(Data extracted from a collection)
- Opening Delimiter -

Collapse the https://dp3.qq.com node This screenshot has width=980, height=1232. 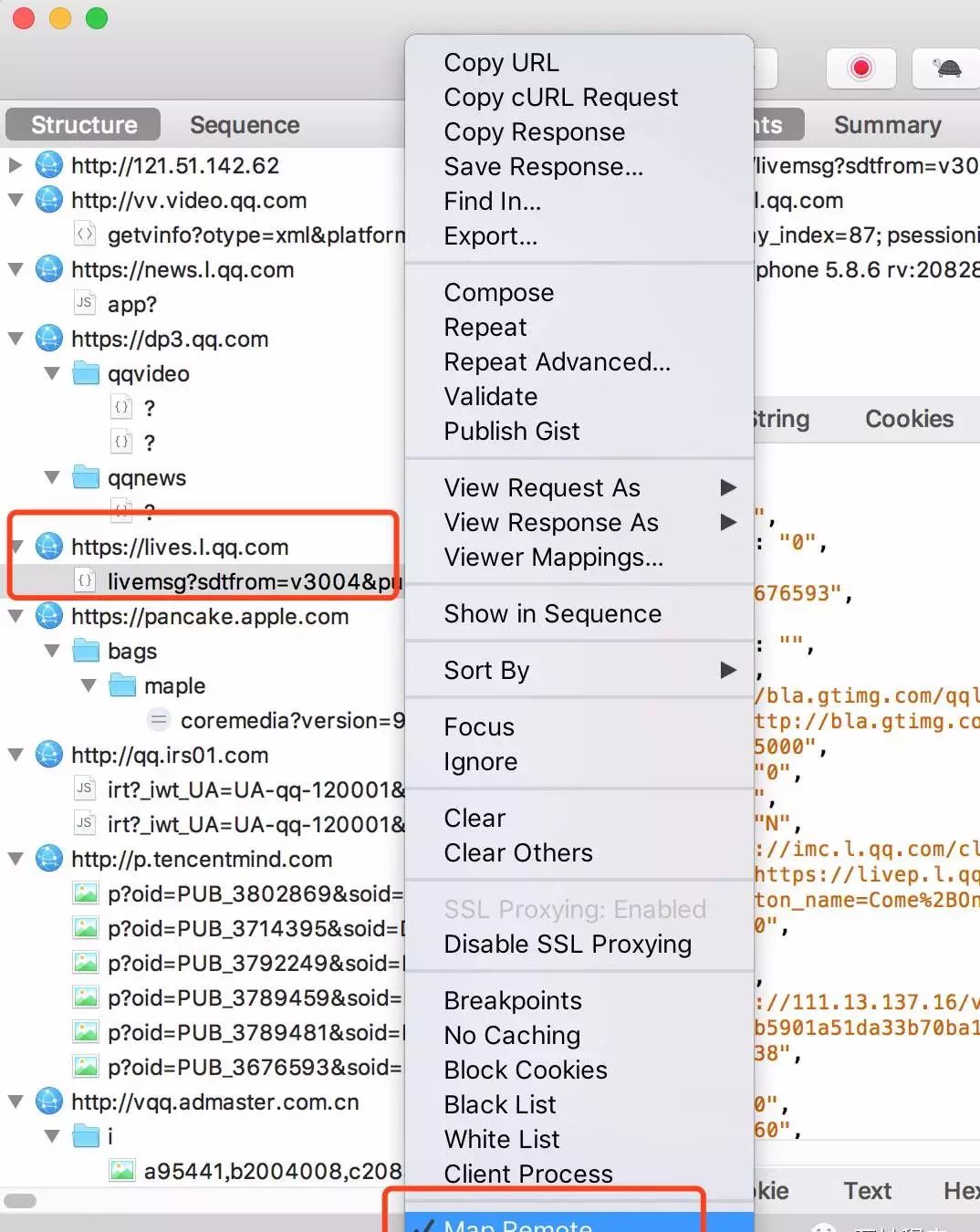(x=16, y=339)
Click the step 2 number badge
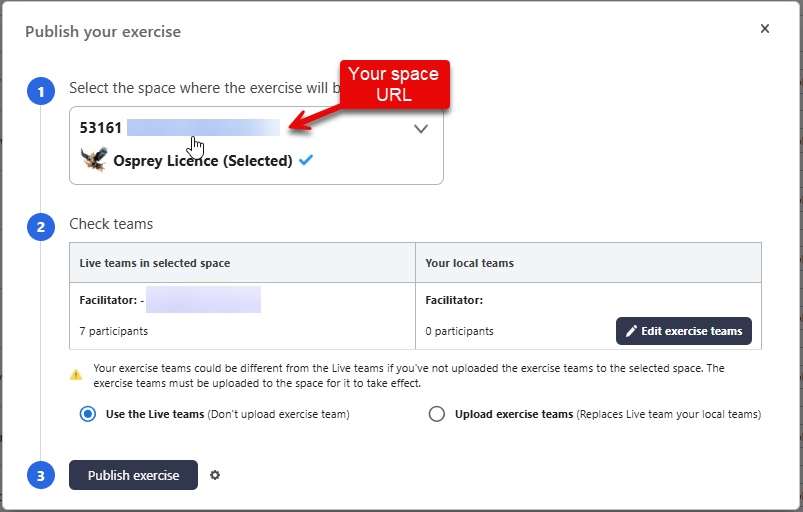Image resolution: width=803 pixels, height=512 pixels. 40,227
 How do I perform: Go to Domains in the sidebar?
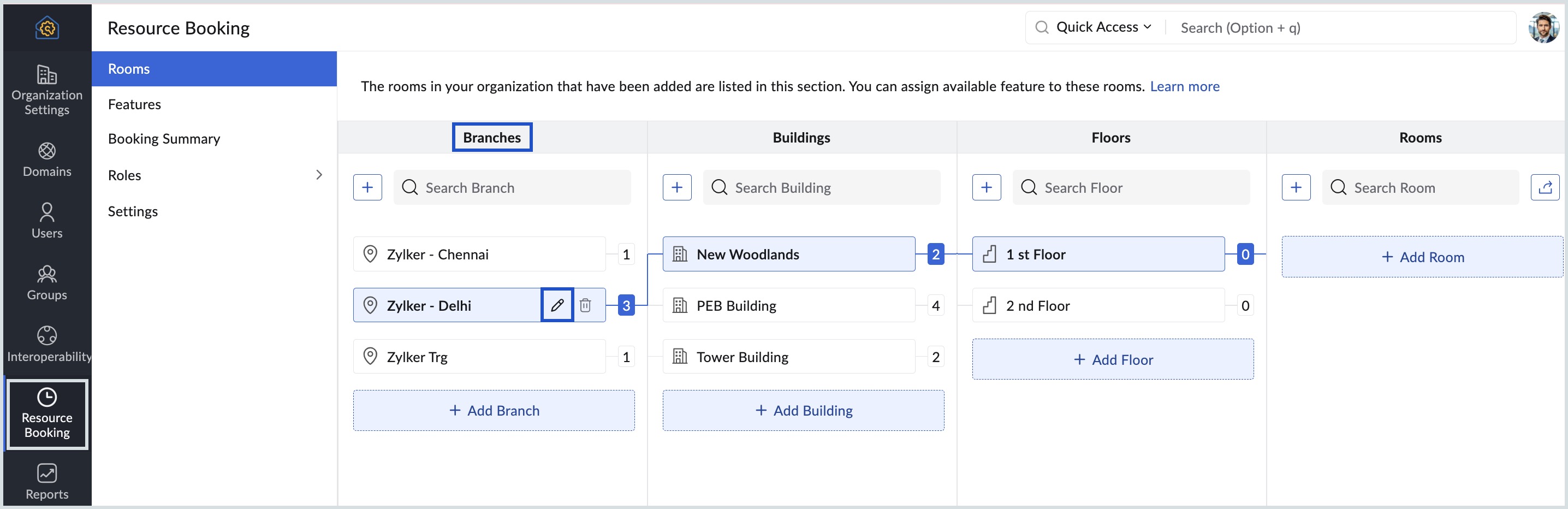click(x=47, y=159)
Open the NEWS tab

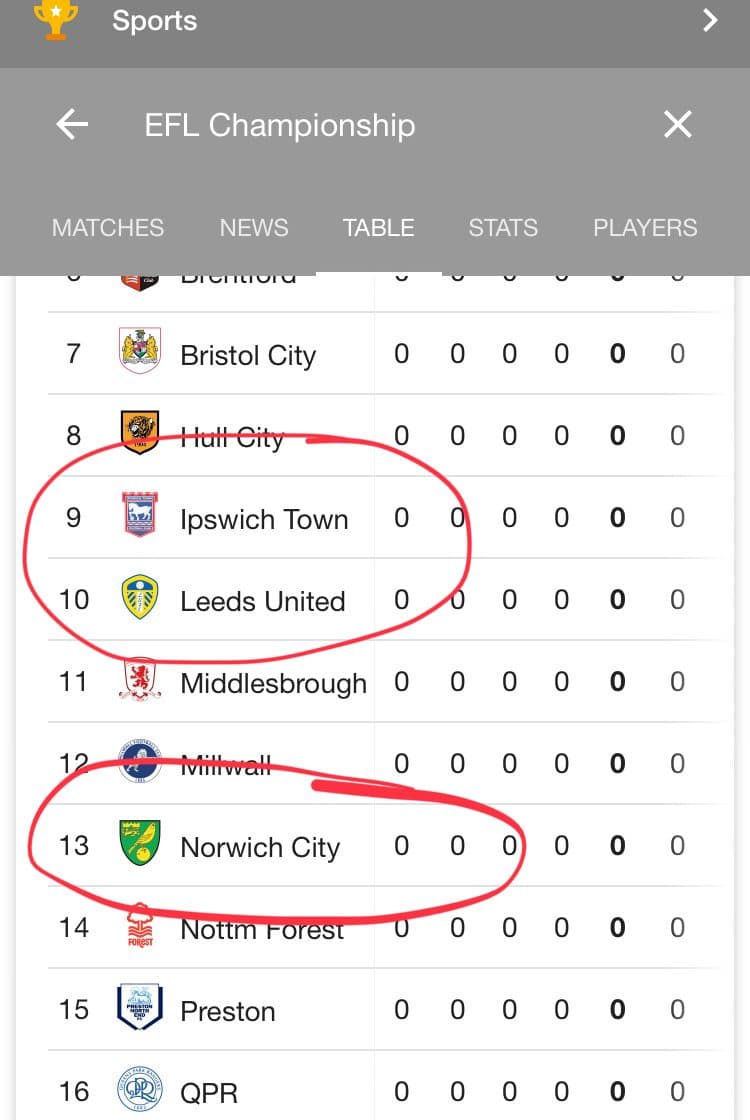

- Closing Delimiter -

■ **ASSIGNMENT**: With the pictures left out, write out exactly the lines from the line containing "Click the step 2 number badge" through the last line of the entries above, both ends included, and no others.

■ **SOLUTION BELOW**:
Click the step 2 number badge
Image resolution: width=803 pixels, height=512 pixels. 40,227
 How do I perform: Go to Domains in the sidebar?
click(x=47, y=159)
Open the NEWS tab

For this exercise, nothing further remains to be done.